Anche in questo caso, però, la quotazione non va a buon fine e inizia a circolare la voce che la società abbia problemi di liquidità e non stia pagando da mesi gli stipendi; problemi che vengono confermati sui social cinesi come Weibo e WeChat, dove iniziano a circolare gli screenshot delle mail con cui Royole comunica ai dipendenti di star preparando nuovi finanziamenti per sopperire alla difficile situazione. Dopo le perdite stimate di oltre 400 milioni dal 2018 al 2020, la quotazione a Shanghai viene bloccata in seguito ai controlli delle autorità sulla struttura aziendale, sospetta di non poter sostenere i costi da affrontare.
Come affermato da mr. Liu sui social a fine 2021, “nel momento più buio, l’unica cosa che si può fare è andare avanti“. Fatto sta che nel 2021 Royole non si ferma, presentando il primo schermo pieghevole Micro LED al mondo; inoltre, iniziano a circolare in rete le prime immagini del Royole FlexPai 3, di cui però non è mai arrivato l’annuncio a distanza di oltre un anno dalle prime immagini. Nel frattempo, succede qualcosa di imprevisto: vi ricordate Vertu, la sussidiaria di Nokia dedicata agli smartphone di lusso?

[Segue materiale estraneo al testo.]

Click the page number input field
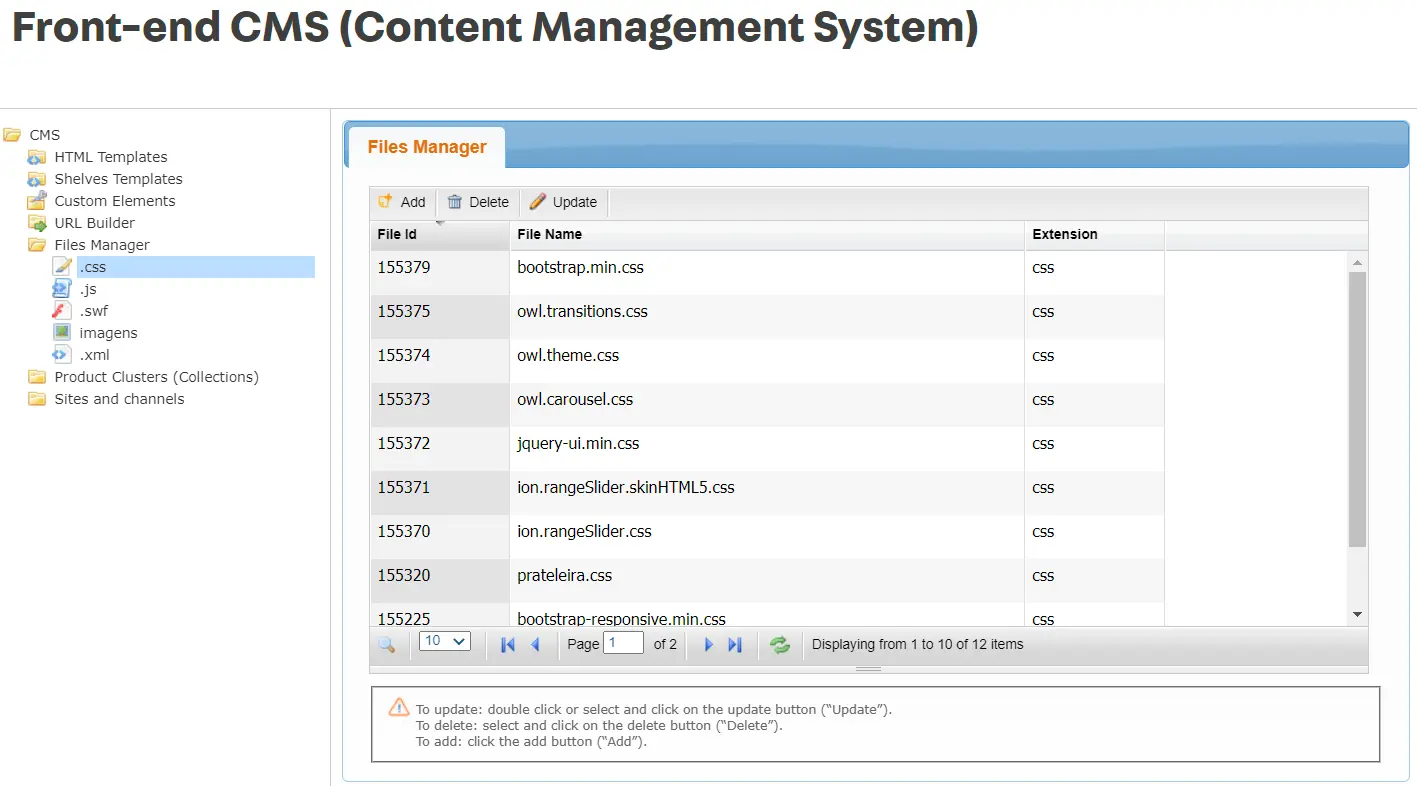 [x=623, y=643]
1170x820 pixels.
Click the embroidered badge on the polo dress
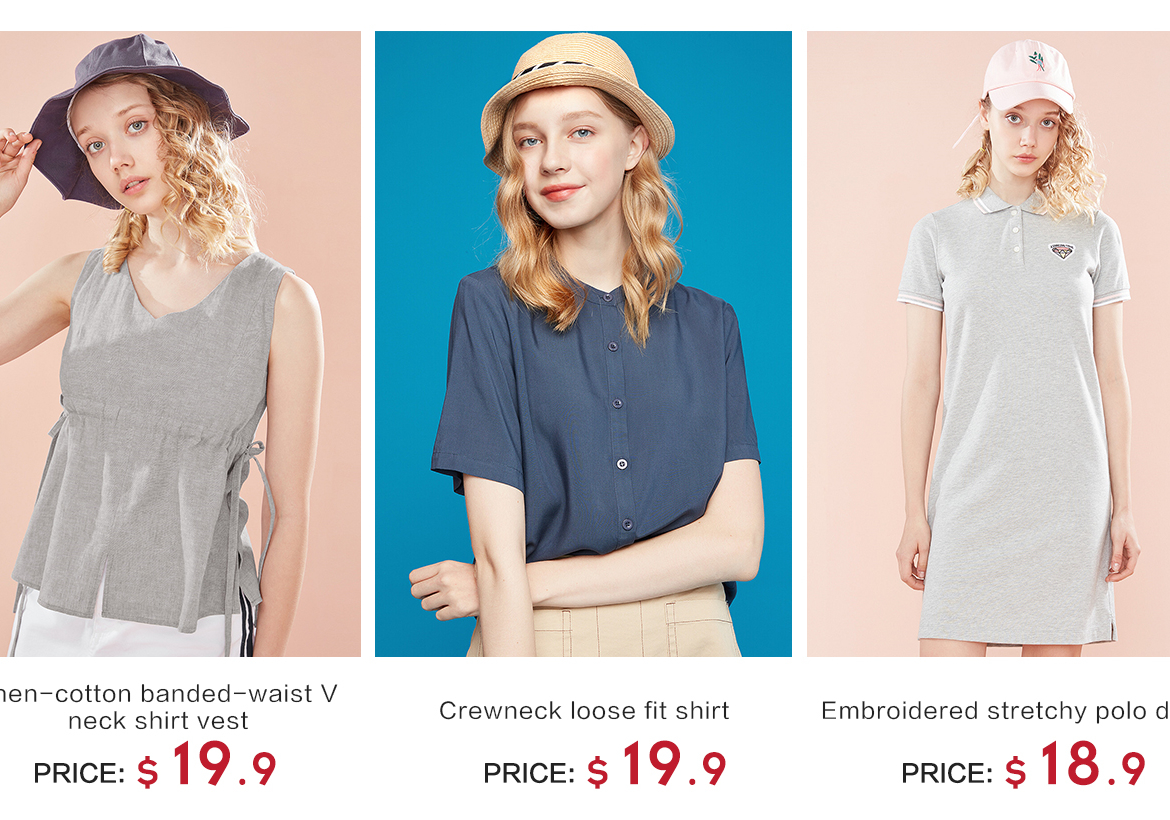tap(1063, 250)
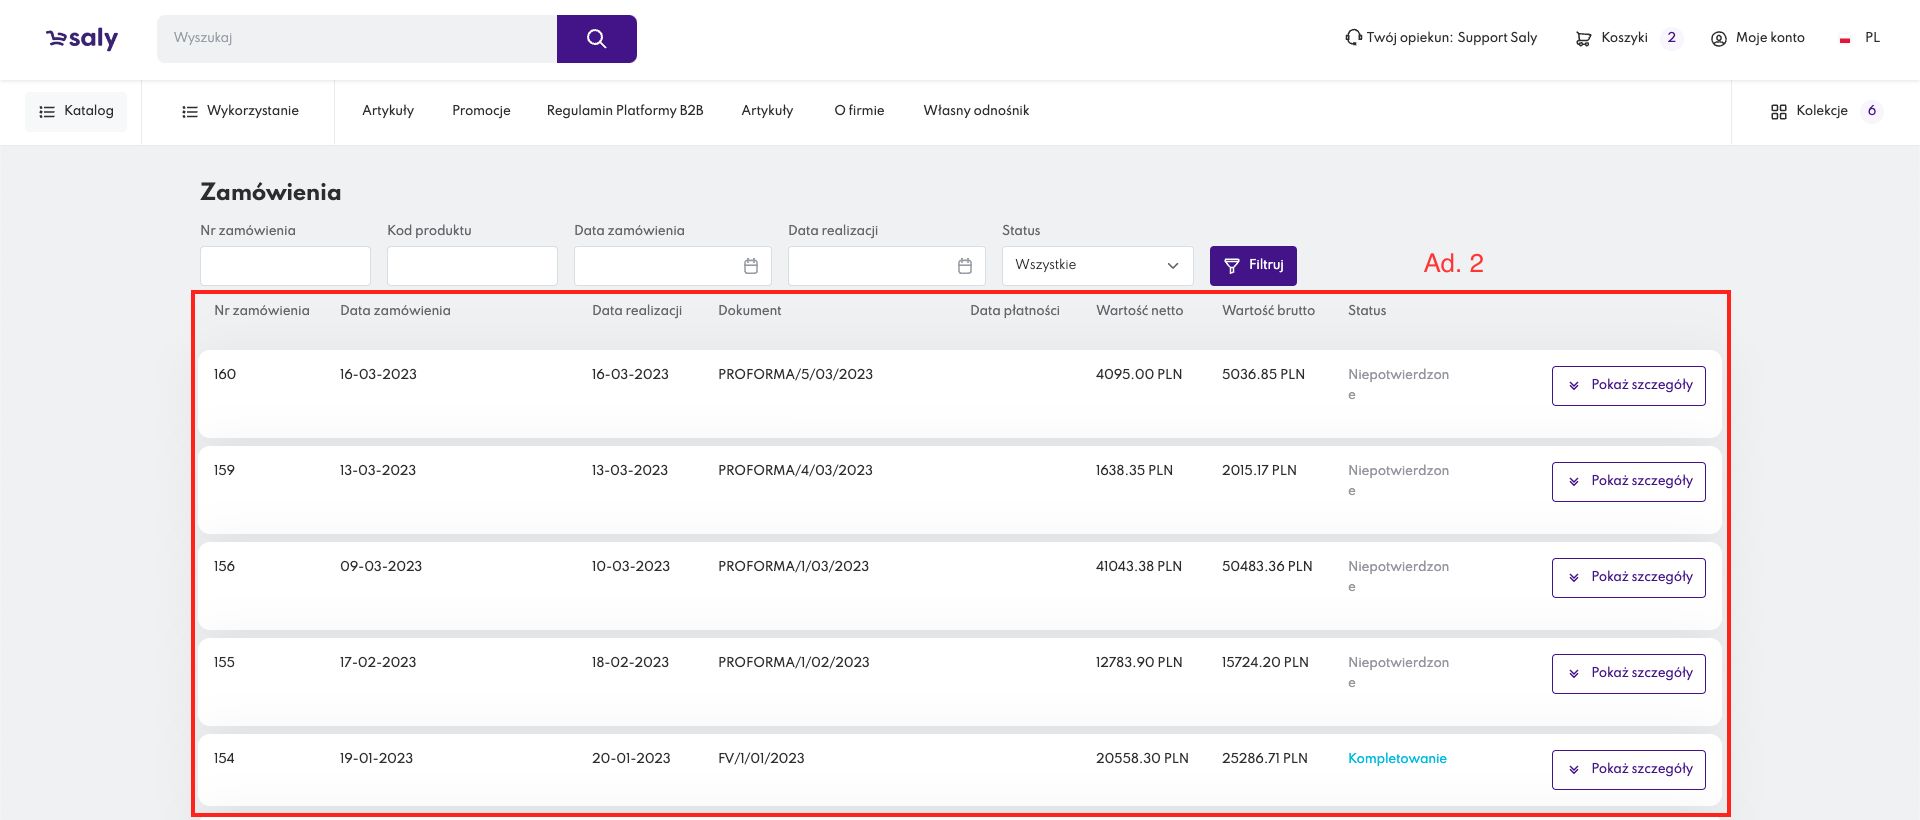This screenshot has height=820, width=1920.
Task: Open the Promocje menu item
Action: 481,111
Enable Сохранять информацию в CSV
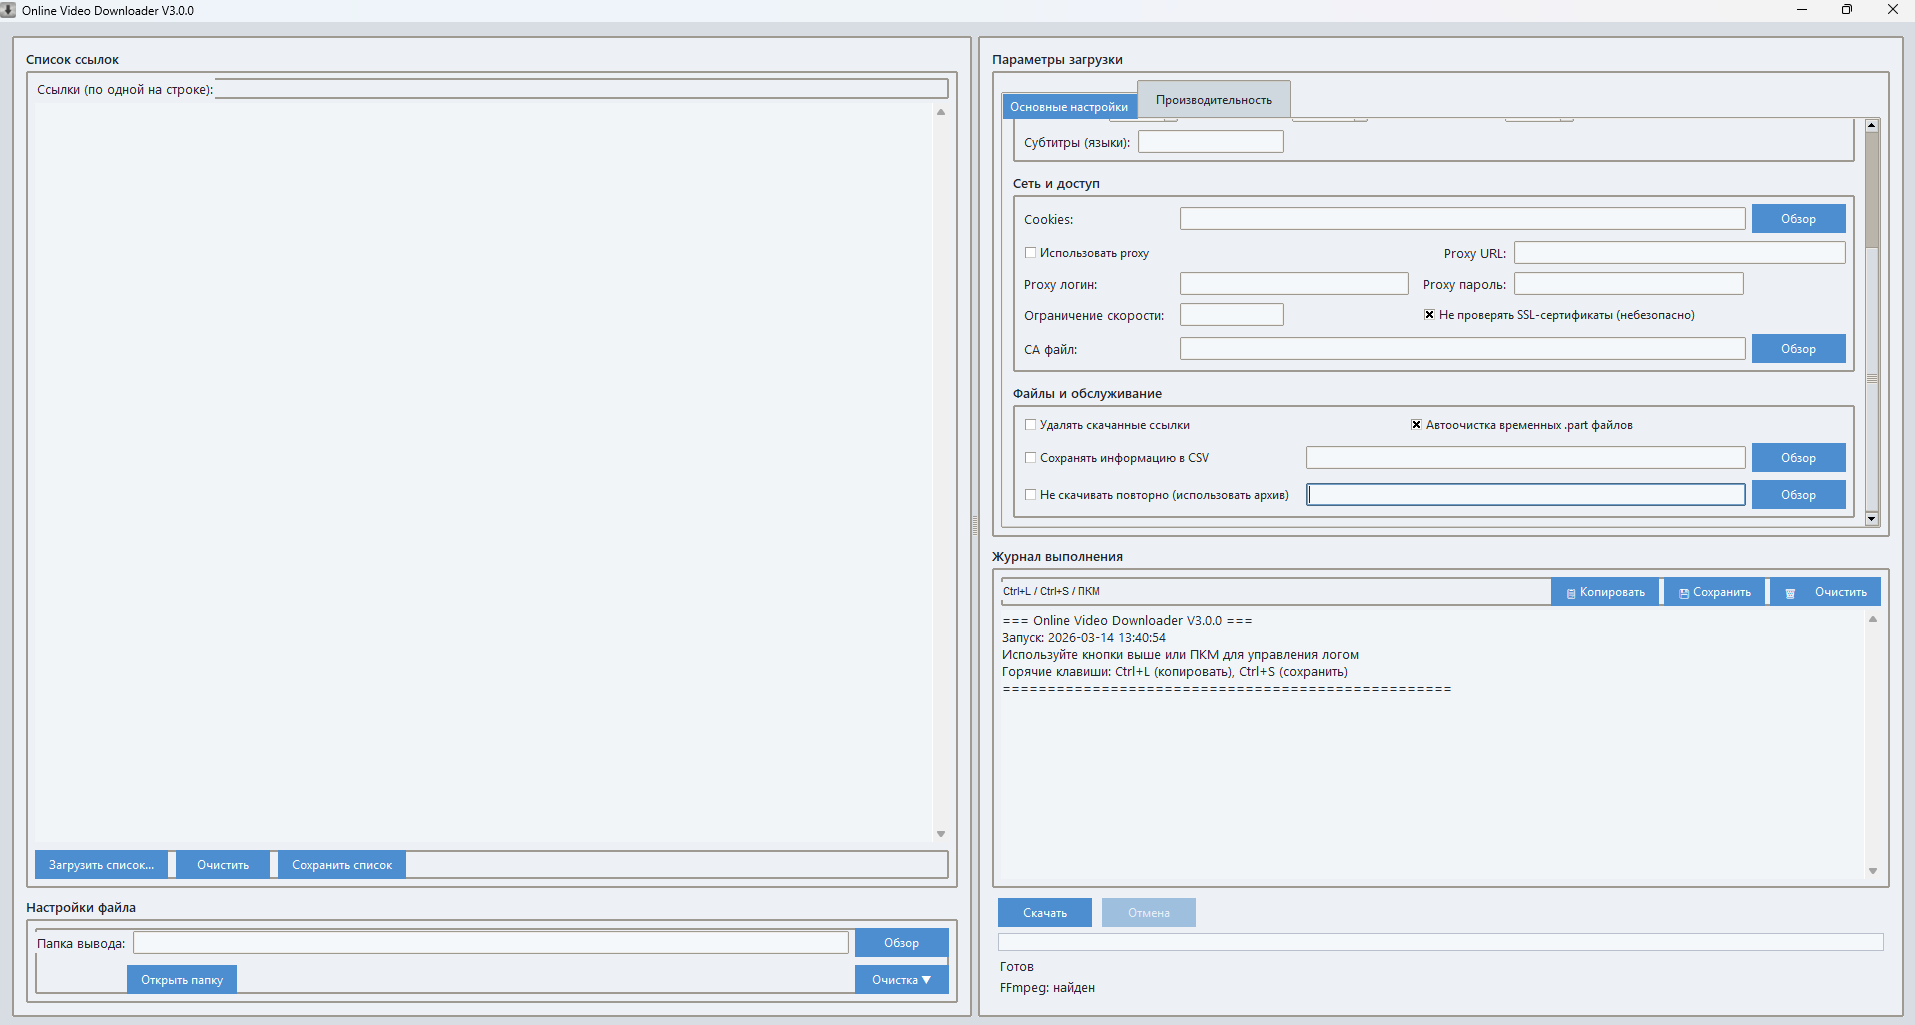Screen dimensions: 1915x1025 tap(1030, 458)
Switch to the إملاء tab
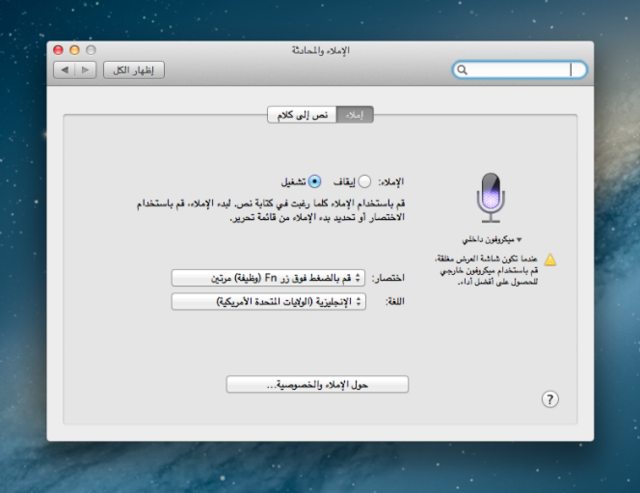640x493 pixels. 354,115
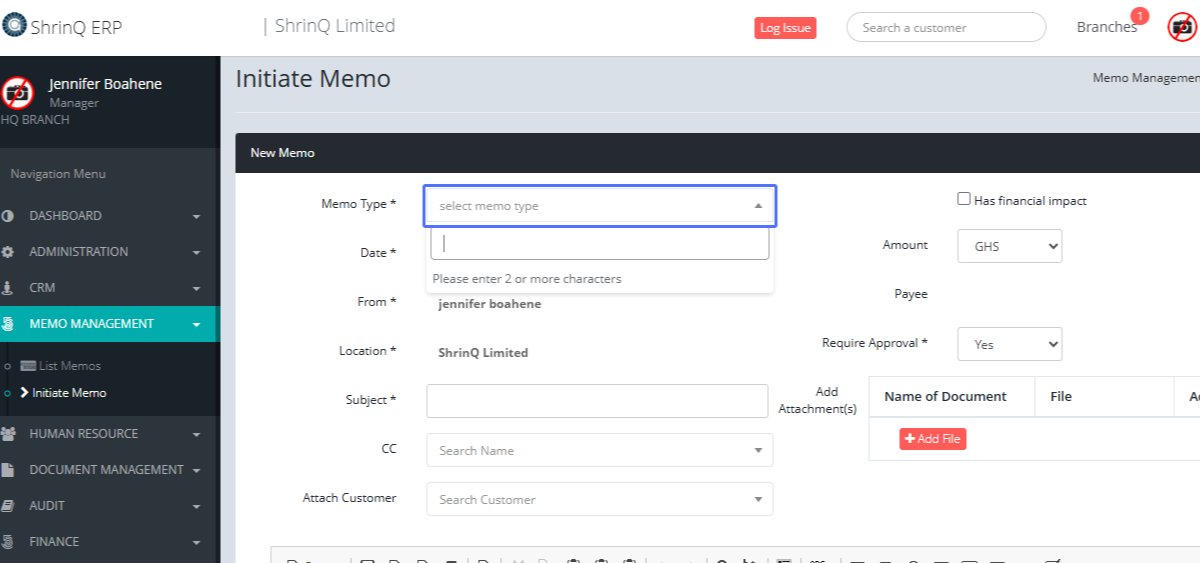Collapse the Memo Type select box
The height and width of the screenshot is (563, 1200).
[599, 206]
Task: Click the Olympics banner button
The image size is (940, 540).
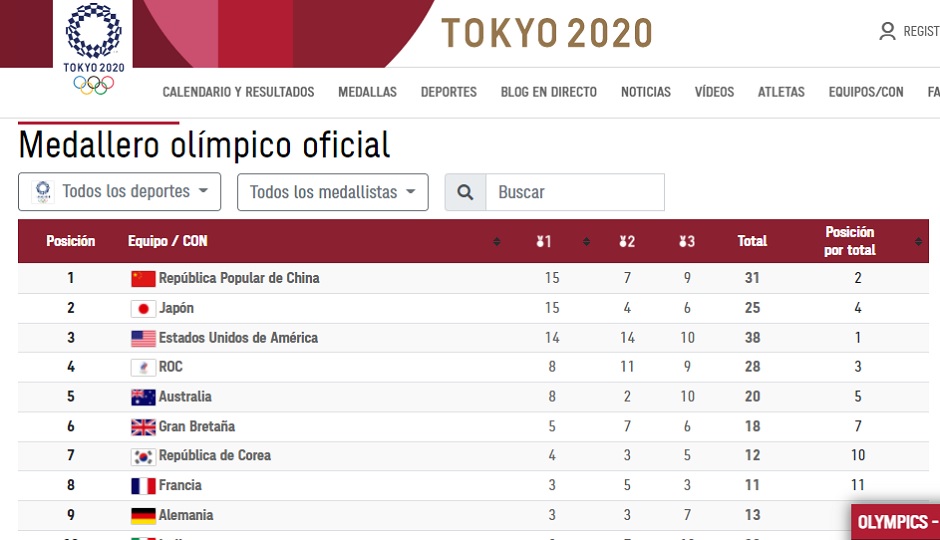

Dopo essere fallita nel 2017, è poi risorta come l’araba fenice e nel 2021 ha fatto parlare di sé per aver lanciato il suo primo smartphone pieghevole, a cui è seguito l’ultimo Vertu Fold 3. Se ve ne sto parlando, è perché in entrambi i casi parliamo di un rebrand dei pieghevoli Royole, e fa specie che Vertu Fold 3 sia una rebrandizzazione proprio del mai nato Royole FlexPai 3. Che Royole abbia deciso di tirare i remi in barca e affidare le proprie creazioni ad altre società anziché proporsi in prima linea in un mercato altamente competitivo che sta decimando le aziende cinesi?